Pat Tillman’s final words, his death and O’Neal’s testimony is very revealing about the heat of battle and the final moments of a soldier. Most soldiers are just trying to survive, protect their fellow troops and complete their mission. Quite often one prays and wrestles with faith and belief in God, especially when staring into death.

In fact, scholars and historians have collected from diaries, letters and testimonies the last words and thoughts of soldiers dying in battles. Most are concerned with their family and loved ones while others have gone to great length in cursing presidents and their leaders for placing them in misguided wars.

If thousands of U.S. soldiers who have died fighting in Iraq and Afghanistan received the same exposure as Pat Tillman, I am sure there would be more questions and doubts raised about the current wars in the Middle East. If the stories of the 116 U.S. troops in Iraq that died from self-inflicted wounds (along with many more being investigated), were aired in the media, how would this affect the continued occupation of Iraq?

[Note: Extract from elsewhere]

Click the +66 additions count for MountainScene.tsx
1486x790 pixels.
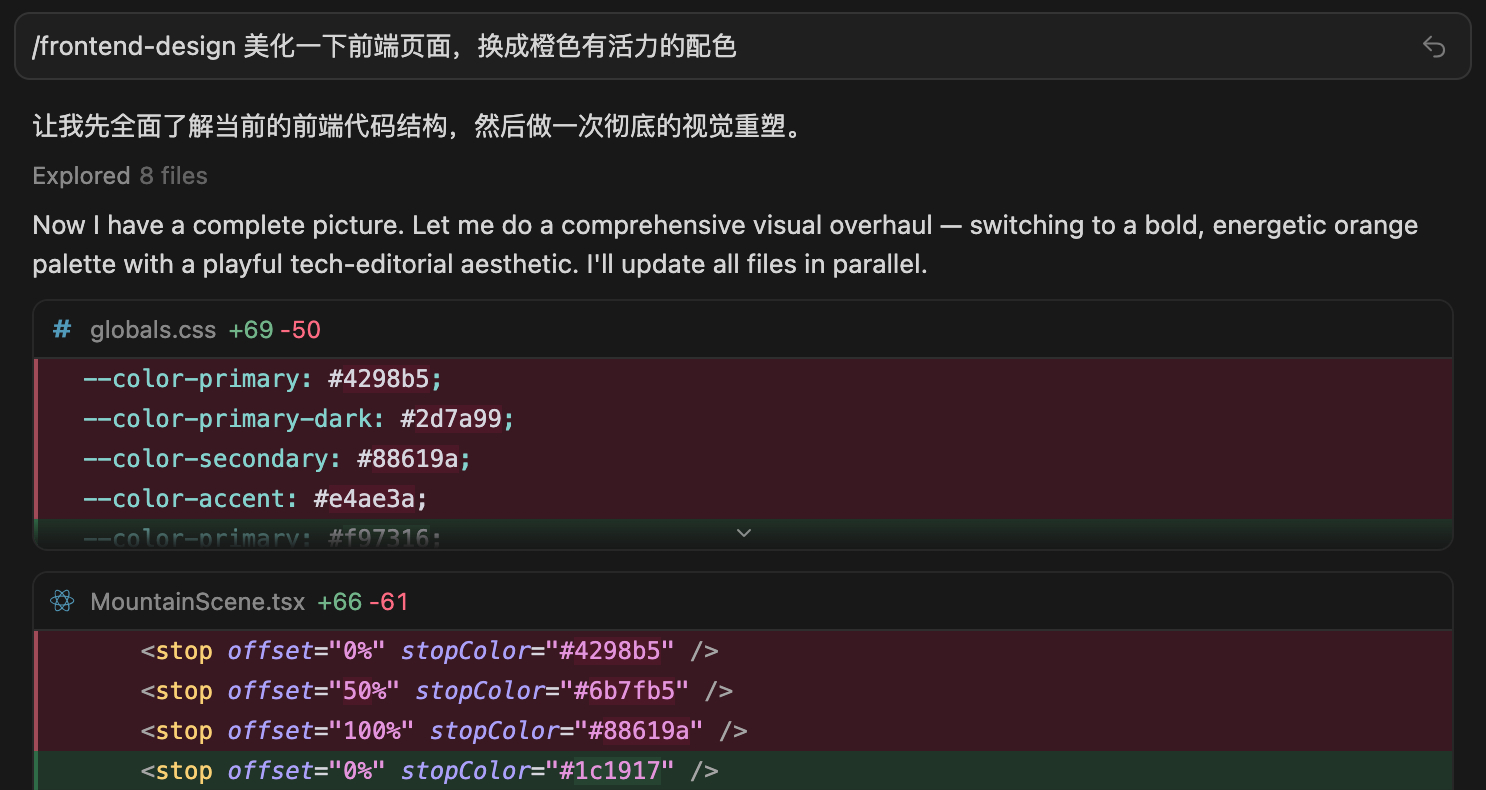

What if Americans were exposed to the hundreds of Afghan-Iraqi war veterans who have returned home and committed suicide or crimes against others, while suffering from the emotional wounds of war? What if the press reported on why returning veterans, who have tried to seek care for their emotional wounds, were placed on a waiting list and then killed themselves out of desperation?

Kevin Tillman, Pat Tillman’s brother, recently said that the Pentagon released a ‘manufactured narrative’ and ‘calculated lies’ about how Pat Tillman died. It makes one wonder if the U.S. invasion and occupation of Iraq and Afghanistan was also scripted and contrived? This is how Fratricide starts-with architects of war who are oblivious to international politics and prone to violence.

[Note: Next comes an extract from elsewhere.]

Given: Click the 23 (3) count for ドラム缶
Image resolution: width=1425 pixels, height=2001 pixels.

It is also fed by a press that tragically glorifies and sanctifies death in combat at the expense of what really happens in the mind of a soldier. Yet, it does not take away from the motives and bravery of those who die in battle. Aristotle once wrote that ‘courage’ is the most important of all virtues, because without it one cannot practice any other virtue.

Gandhi recognized this and even admired the ‘acts’ of valor and ‘sacrifice’ in war, but not war itself! Martin Luther King, Jr. said ‘a man is not fit to live if he is not willing to die for something.’ In observing the inaction and complacency of our nation, whether pro-war, pro-peace or moderate, perhaps a better title for this article would have been: ‘If every president, vice-president, congress person, and American was Pat Tillman.’

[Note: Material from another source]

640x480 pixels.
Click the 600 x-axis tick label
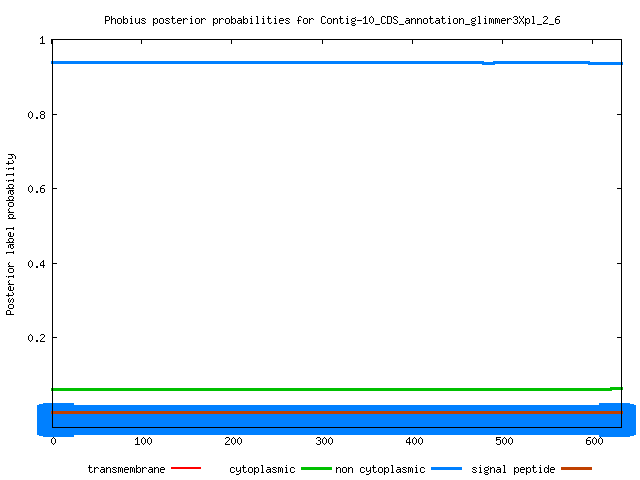click(x=594, y=441)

Beverly Darling - beverly@wn.com

(Beverly Darling received her Masters in Theology and her Bachelors in History and Philosophy. She currently teaches U.S. and World History and works with at-risk youth. Beverly also served in a Guatemala Refugee Camp and has traveled throughout Mexico, Panama and Canada. For several years she ministered to the urban poor and rural populations of the U.S. She was also involved in the U.S. invasion of Panama and activated for Gulf War One.)